The first semester of the program goes by the name of “Jerusalem and Athens.” The second course students take is called “The Challenge of the Greeks,” and it presents “the golden age of Greek democracy and Socrates’ insistent questioning.” The first course is on another subject: “The Bible and Its Interpreters,” which highlights “the reverent faith of Abraham and the tradition of the Hebrew prophets.” No cynicism in the presentation, no Voltaire or Nietzsche to tear down the faith, no postmodern irony about Daniel and Ezekiel. Teachers simply impart the content of the Bible and track its major commentators (Augustine, et al.).
To appreciate the value of this program, you have to consider what has happened to general requirements in higher education since the 1960s. Before that time, schools asked freshmen and sophomores to take a dose of Western Civilization before they settled into a major. Stanford, for instance, had a full year of Western Civ and a full year of English composition and literature. The emphasis fell on Great Books and masterpieces, big ideas and pivotal events. The Stanford catalog described those materials in triumphal words, affirming that an educated person must be acquainted with the core heritage of, precisely, Athens and Jerusalem.

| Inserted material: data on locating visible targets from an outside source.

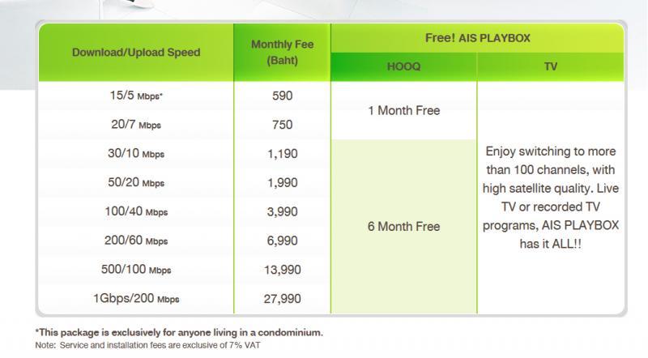Select the TV column subheader
The height and width of the screenshot is (358, 648).
click(551, 67)
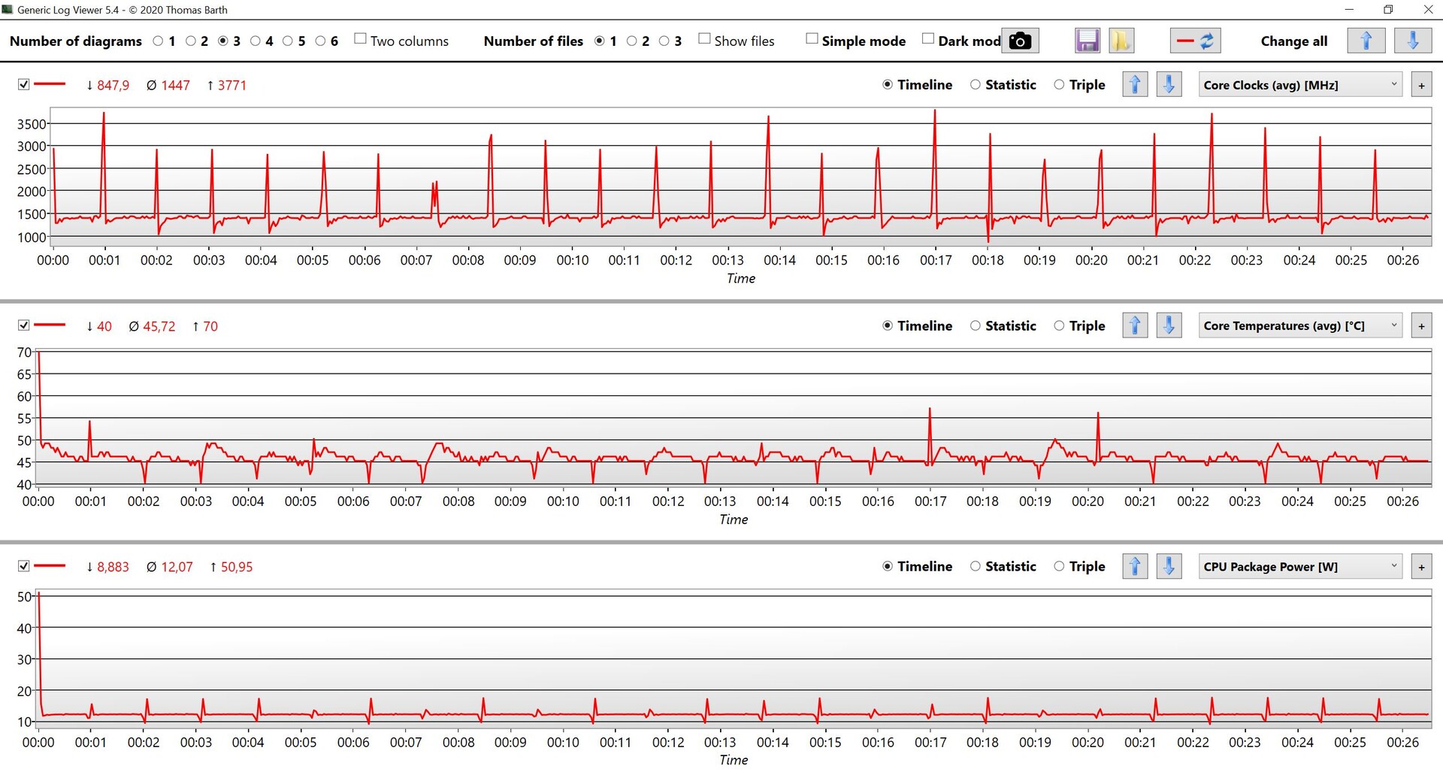Toggle the Dark mode checkbox

point(928,39)
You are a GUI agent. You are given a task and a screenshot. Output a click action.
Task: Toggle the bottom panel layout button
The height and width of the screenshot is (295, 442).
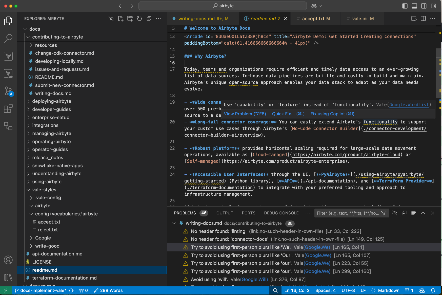click(414, 6)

The trend since then has been a decentering of the tradition and its replacement with empty categories. Western Civ has given way to a “diversity” requirement that can be fulfilled with dozens of courses scattered across a half-dozen disciplines. Or it has given way to a set of “thinking skills” requirements that break down into categories—“quantitative,” “historical,” etc.—and can likewise be fulfilled by heterogeneous class offerings each semester. No central lineage, no core texts…
There is breathtaking diversity within Western Civilization. Too often Western Civilization or the Great Books are treated as if they were the study of simply the Anglo-Saxons or a singular and monolithic mode of thought, rather than the study of human persons and communities across millennia, across geographies, and across cultures.